Diagnosing Hepatitis C Virus–Associated Glomerulonephritis: Key Clinical and Pathological Criteria
Understanding HCV-Associated Glomerulonephritis
Hepatitis C virus (HCV) infection—whether actively replicating or in a clinically latent phase—can trigger immune-mediated kidney injury. This condition, known as hepatitis C virus–associated glomerulonephritis (HCV-GN), is not merely a coincidental comorbidity but a well-documented extrahepatic manifestation of chronic HCV infection. It predominantly affects adults aged 40–65 and is strongly linked to cryoglobulinemic vasculitis, particularly type II mixed cryoglobulinemia.
Three Pillars of Diagnostic Confirmation
Accurate diagnosis relies on the integration of virological, clinical, and histopathological evidence—no single test suffices. Physicians must evaluate all three domains:
1. Confirmed HCV Infection
Serum testing must demonstrate persistent HCV RNA positivity (via PCR), along with detectable anti-HCV antibodies. Importantly, even patients with undetectable viral loads or prior spontaneous clearance may develop HCV-GN due to long-standing immune complex deposition—so a thorough HCV serology history remains essential.
2. Clinical Signs of Glomerular Injury
Patients typically present with one or more renal manifestations—including proteinuria (often nephrotic-range), microscopic or macroscopic hematuria, peripheral edema, and hypertension. Progressive decline in estimated glomerular filtration rate (eGFR) or elevated serum creatinine signals advancing renal dysfunction. Notably, extrarenal symptoms such as fatigue, arthralgia, and skin purpura frequently precede or accompany renal involvement.

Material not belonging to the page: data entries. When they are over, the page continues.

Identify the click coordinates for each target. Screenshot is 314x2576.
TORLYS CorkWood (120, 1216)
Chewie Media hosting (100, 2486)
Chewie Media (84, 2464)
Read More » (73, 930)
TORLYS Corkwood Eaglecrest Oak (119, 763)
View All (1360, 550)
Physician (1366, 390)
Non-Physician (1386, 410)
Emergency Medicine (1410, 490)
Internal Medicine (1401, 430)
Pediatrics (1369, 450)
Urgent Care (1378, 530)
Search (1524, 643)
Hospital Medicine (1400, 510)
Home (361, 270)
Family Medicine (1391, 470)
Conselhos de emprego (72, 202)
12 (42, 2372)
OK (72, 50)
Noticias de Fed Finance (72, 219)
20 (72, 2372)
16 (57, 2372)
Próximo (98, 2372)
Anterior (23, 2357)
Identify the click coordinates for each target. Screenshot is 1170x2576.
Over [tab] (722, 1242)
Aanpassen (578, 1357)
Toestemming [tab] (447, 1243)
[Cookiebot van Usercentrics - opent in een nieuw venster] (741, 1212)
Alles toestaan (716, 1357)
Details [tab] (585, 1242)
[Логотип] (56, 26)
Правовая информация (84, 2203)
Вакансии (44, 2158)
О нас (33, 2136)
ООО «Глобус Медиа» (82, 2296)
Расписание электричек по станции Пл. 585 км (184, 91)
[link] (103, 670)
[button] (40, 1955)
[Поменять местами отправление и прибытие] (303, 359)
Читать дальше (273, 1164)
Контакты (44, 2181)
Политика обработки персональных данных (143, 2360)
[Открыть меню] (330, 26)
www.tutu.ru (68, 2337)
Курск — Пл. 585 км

3. Definitive Renal Biopsy Findings
Kidney biopsy remains the gold standard. Histology commonly reveals membranoproliferative glomerulonephritis (MPGN)—particularly Type I—characterized by subendothelial immune complex deposits, double contours ("tram-tracking"), and mesangial hypercellularity. Immunofluorescence confirms granular deposition of IgG, IgM, C3, and crucially, HCV core or NS3 antigens within glomeruli. Electron microscopy may identify electron-dense deposits consistent with cryoglobulin-related injury.
Recognizing Associated Systemic Features
Over 50% of HCV-GN patients exhibit cryoglobulinemia, often manifesting as palpable purpura (especially on lower extremities), peripheral neuropathy (e.g., burning pain or numbness), arthralgias, and skin ulcers. These features are red flags prompting urgent renal evaluation—even in the absence of overt urinary abnormalities.
Treatment Strategy: Targeting the Root Cause and Protecting the Kidneys
Modern management prioritizes direct-acting antiviral (DAA) therapy—which achieves >95% sustained virologic response (SVR) and significantly reduces cryoglobulin levels, proteinuria, and risk of end-stage kidney disease. Immunosuppression (e.g., corticosteroids or rituximab) is reserved for severe, rapidly progressive cases—such as those with crescentic glomerulonephritis, significant vasculitic skin lesions, or life-threatening neuropathy—and should only be initiated alongside or immediately after DAA initiation to avoid viral reactivation. Close multidisciplinary follow-up—including nephrology, hepatology, and rheumatology—is critical for optimizing long-term renal and hepatic outcomes.